Lead Research Organisation: King's College London
Department Name: School of Management and Business

Abstract

Two main strands in econometric analysis literature for macro-econometrics and finance are, i) structural change and volatility modelling and ii) high-dimensional regressions. For these two strands we propose a framework that has the potential to create a number of contributions. Below, we briefly describe the setup and goals of the research idea and illustrates some potential empirical applications where our methodology can be applied.

First, empirical work has concluded that variation in volatility is very persistent, a feature illustrated in estimated parameters that lie close to the boundary for stationarity. This implies that volatility can be characterised by persistent and possibly non-stationary processes. In this content we propose the use of a kernel volatility estimator (KVE) that has the potential to adequately fit the observed behaviour of volatility. Our estimator requires a small set of assumptions and can disentangle persistent types of volatilities and lower type such as ARCH and SV. To illustrate this ability, Monte Carlo (MC) simulations are required. The potential gains of this framework are first, that we do not impose linear types of volatility and second, that parameter estimates can be more precise if our estimator is able to correctly estimate the persistent volatility that can be the major driver in the data.
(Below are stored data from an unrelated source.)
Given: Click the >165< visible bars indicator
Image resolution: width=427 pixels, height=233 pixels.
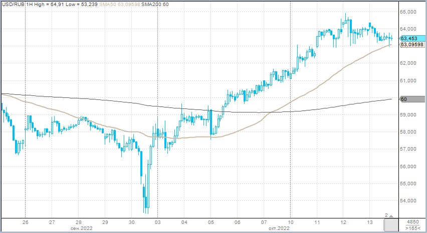Looking at the screenshot, I should pyautogui.click(x=412, y=228).
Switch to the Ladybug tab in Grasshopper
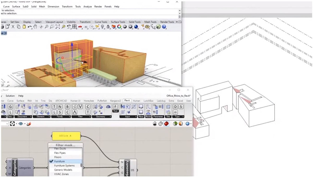 [x=161, y=101]
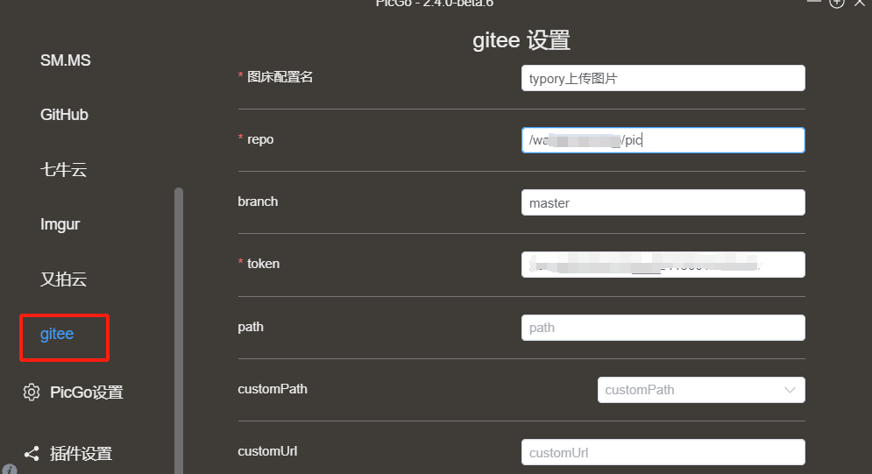The height and width of the screenshot is (474, 872).
Task: Focus the 图床配置名 text field
Action: 663,78
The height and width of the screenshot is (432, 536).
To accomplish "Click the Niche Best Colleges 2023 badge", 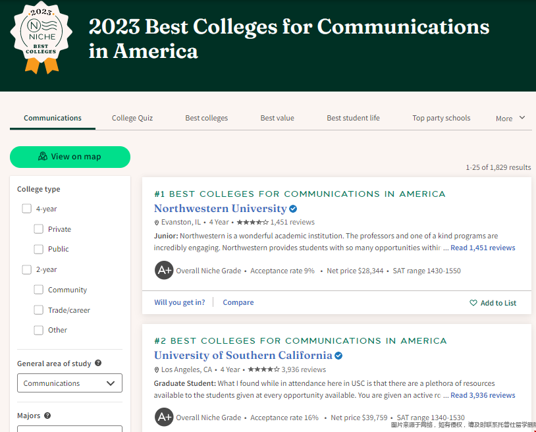I will point(41,38).
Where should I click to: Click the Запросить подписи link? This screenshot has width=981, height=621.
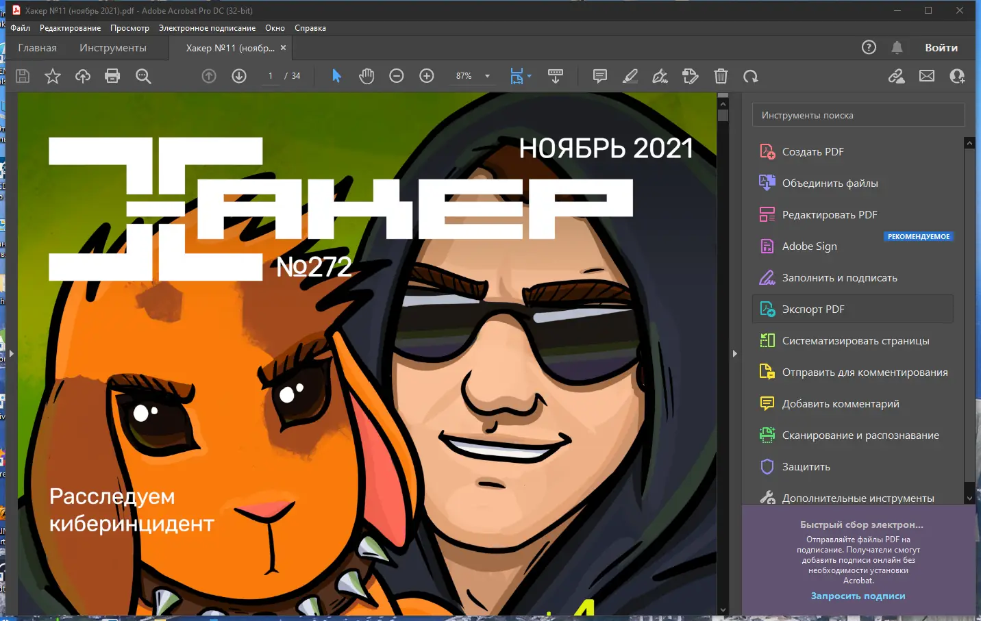pos(858,596)
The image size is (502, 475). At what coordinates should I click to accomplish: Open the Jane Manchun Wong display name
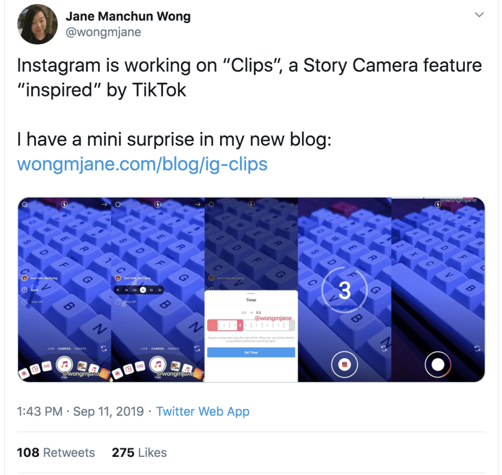(128, 16)
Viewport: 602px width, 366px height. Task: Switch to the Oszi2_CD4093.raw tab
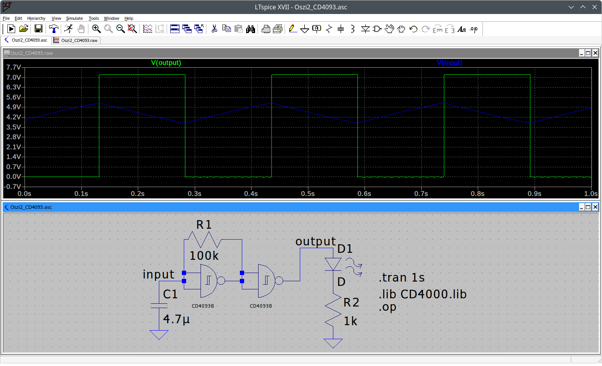[x=76, y=40]

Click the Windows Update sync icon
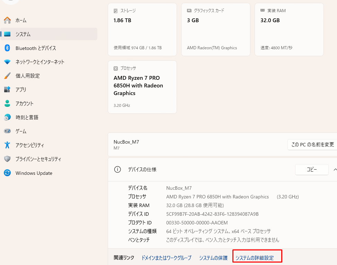click(x=7, y=173)
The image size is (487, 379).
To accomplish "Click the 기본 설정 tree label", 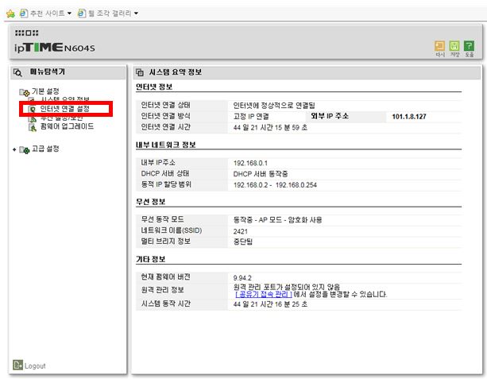I will point(44,91).
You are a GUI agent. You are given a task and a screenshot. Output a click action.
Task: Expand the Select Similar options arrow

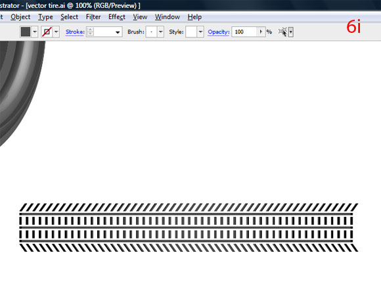click(291, 32)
Second, the growing availability of large datasets in the last ten years can potentially assist econometricians under the assumption that they carry rich and relevant information. Their size creates an "ill-posed" problem where even basic methods as ordinary regression cannot work. The literature has produced many ways to tackle this problem that can be separated in the sparse regression and dimensionality reduction framework respectively. Its main aim is first, reduce the dimensions of the regressors by producing factors that carry the maximal informative content, in terms of correlations and further to exclude regressors that have minimal information for inference. The main avenue of doing this is to expand the classical least squares estimator minimisation problem with penalties that induce shrinkage and dimensionality reduction, commonly on the first and second norms. The most well known estimators are the Lasso, Ridge regression, Sparse Partial Least Squares and the elastic net. In this content we proposed a different estimator that generalises the above. Specifically, we do not impose a specific number of norm-penalties but instead we envision an estimator that includes a vast number of norm-penalties, whose performance will be assessed by Cross-Validation and out of sample forecasting. The benefit of this procedures is that while agnostic to the number of norm-penalties to include a-priori, we produce a penalisation scheme that can potentially work in a different way for each dataset and can yield better results. Assessing the performance of this estimator requires MC with synthetic datasets.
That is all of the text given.